** START Text provided **
Add Nextflow apps through the command line interface (CLI)

Prerequisites

  • An account on the Seven Bridges Platform.
  • Installed sbpack. For more details on what sbpack can do, how to install it and its main use cases, see About sbpack below.
  • Directory containing the app you want to run and its dependencies locally. The application should preferably be organized according to the Nextflow community best practices.

About sbpack

The primary use of sbpack is to provide an easy way to upload (sbpack) and download (sbpull) apps to/from any Seven Bridges powered platform. Since it is a command-line tool, it can be particularly useful as a part of continuous development and integration pipelines for bioinformatics apps, as it allows seamless automated deployment of new app versions to the Platform. It works with apps described using the following workflow description standards:

  • Common Workflow Language (CWL). Apart from enabling the standard app pull and push flows, also provides advanced functionalities such as resolution of linked processes, schemadefs and $includes and $imports.
  • Nextflow. Adapts, prepares and pushes Nextflow apps for execution in Seven Bridges environments using a special sbpack_nf command.
  • Workflow Description Language (WDL). Uses the sbpack_wdl command to convert and push WDL apps for execution in Seven Bridges environments.

To install sbpack, use the standard install method through pip:

pip install sbpack

Procedure

The procedure of publishing Nextflow apps for use on the Platform is a process that consists of the following two stages:

  • Initial app conversion. In this step, your Nextflow app will be converted to a format that is executable on the Platform. By default, all of the files published using the publishDir Nextflow directive will end up in the task outputs. For best results in the initial app conversion, if is recommended that the app contains a parameter schema file (nextflow_schema.json). This file describes the input parameters that the application and the platform relies on the information provided within to generate the app UI.
** END Text provided **
#### Given instruction 1:
Which workflow description standards does sbpack support, according to the Nextflow app guide above?
#### Given instruction 2:
In the Nextflow app guide above, what command converts and pushes WDL apps for execution in Seven Bridges environments?
#### Given instruction 3:
Carry on writing the Nextflow app guide above, starting right after its final sentence.
** START Given entries **
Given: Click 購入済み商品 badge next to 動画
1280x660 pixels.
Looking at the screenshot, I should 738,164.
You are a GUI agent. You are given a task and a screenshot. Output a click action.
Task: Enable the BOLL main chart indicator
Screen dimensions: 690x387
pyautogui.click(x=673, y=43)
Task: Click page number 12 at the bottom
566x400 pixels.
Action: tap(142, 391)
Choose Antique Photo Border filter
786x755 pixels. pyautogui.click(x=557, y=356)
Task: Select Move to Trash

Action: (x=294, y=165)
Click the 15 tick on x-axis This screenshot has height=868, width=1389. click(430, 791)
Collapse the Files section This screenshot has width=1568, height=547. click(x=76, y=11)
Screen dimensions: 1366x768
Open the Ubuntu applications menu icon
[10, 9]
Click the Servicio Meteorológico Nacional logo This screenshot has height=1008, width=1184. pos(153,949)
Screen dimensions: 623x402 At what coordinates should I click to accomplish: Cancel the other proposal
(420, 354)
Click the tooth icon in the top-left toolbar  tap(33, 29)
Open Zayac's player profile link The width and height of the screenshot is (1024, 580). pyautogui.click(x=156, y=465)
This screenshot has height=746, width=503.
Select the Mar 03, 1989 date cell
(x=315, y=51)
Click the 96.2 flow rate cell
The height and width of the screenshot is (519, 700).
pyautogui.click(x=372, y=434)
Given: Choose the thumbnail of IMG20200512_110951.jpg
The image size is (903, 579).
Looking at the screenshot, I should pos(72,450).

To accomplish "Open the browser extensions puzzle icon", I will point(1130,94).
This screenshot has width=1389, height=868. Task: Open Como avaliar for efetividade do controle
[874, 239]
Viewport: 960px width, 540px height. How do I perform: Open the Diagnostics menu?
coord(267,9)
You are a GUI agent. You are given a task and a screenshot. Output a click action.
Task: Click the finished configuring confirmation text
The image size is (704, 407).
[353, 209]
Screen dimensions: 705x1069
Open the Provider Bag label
** END Given entries **
#### Exercise result 1:
Common Workflow Language (CWL), Nextflow, Workflow Description Language (WDL)

#### Exercise result 2:
The sbpack_wdl command.

#### Exercise result 3:
  • Optimizing the converted app for execution in Seven Bridges environments. The app that has been initially converted now contains an additional configuration file (sb_nextflow_schema.json or sb_nextflow_schema.yaml) that can be used to define Platform-specific options and fully optimize it for use in the Seven Bridges execution environment. Once the optimized configuration is prepared, the app configuration can be pushed to the Platform again.

Initial app conversion

This step adapts the Nextflow app for execution on the Seven Bridges Platform. It is performed by executing the sbpack_nf command in the following format:

sbpack_nf --profile PROFILE --appid APPID --workflow-path WORKFLOW_PATH --entrypoint file_name.nf

In the command above, replace the placeholders as follows:

  • PROFILE is the Seven Bridges Platform profile containing the Platform API endpoint and authentication token, as set in the Seven Bridges credentials file.
  • APPID specifies the identifier of the app on the Platform, in the {user or division}/{project}/{app_name} format. If you are using Enterprise, the {user or division} part is name of your Division on the Platform; otherwise, specify your Platform username. The {project} part is the project to which you want to push the app and {app_id} is the ID you want to assign to the app. For example the full app ID can be my-division/my-new-project/my-nextflow-app. If the specified app ID does not exist, it will be created. If it exists, a new revision (version) of the app will be created.
  • WORKFLOW_PATH needs to be replaced with the path where the Nextflow app files are located on your local machine.
  • file_name.nf should be replaced with the name of the actual .nf file containing your app's Nextflow code.
    Here is a sample of the command:
sbpack_nf --profile sbpla --appid sevenbridges-division/nextflow-project/test-app --workflow-path /Users/rfranklin/apps/nextflow/demo --entrypoint app.nf

Once executed successfully, this command will convert the Nextflow app for use on the Platform and push it to the Platform project specified as the value of the --appid argument. During this process, a sb_nextflow_schema.yaml or sb_nextflow_schema.json file (if --json flag was used) will be created in the local directory specified as the value of --workflow-path. Additionally, if the app did not have an associated nextflow_schema.json file, this will will also be created. The sb_nextflow_schema.* file contains configuration parameters that can be adjusted and optimized for execution on the Platform. These files are not used during pipeline execution on the platform. Their purpose is to communicate to the platform how input and output nodes should be organized, as well as the preferred execution options, like the version of the Nextflow executor.

Optionally, to avoid pushing the app to the Platform at this stage and perform optimizations for the Seven Bridges execution environment beforehand, use the --dump-sb-app flag. For a full list of available arguments to the sbpack_nf command, see the sbpack_nf command reference.

Optimizing the converted app for execution in Seven Bridges environments

With the completed initial conversion step, the generated sb_nextflow_schema.yaml file will contain configuration parameters that will help optimize the app for execution on the Platform. The file consists of the following major sections:

  • app_content: Contains details about app's package and Nextflow file:  
    • code_package: Platform ID of the file that contains the Nextflow code.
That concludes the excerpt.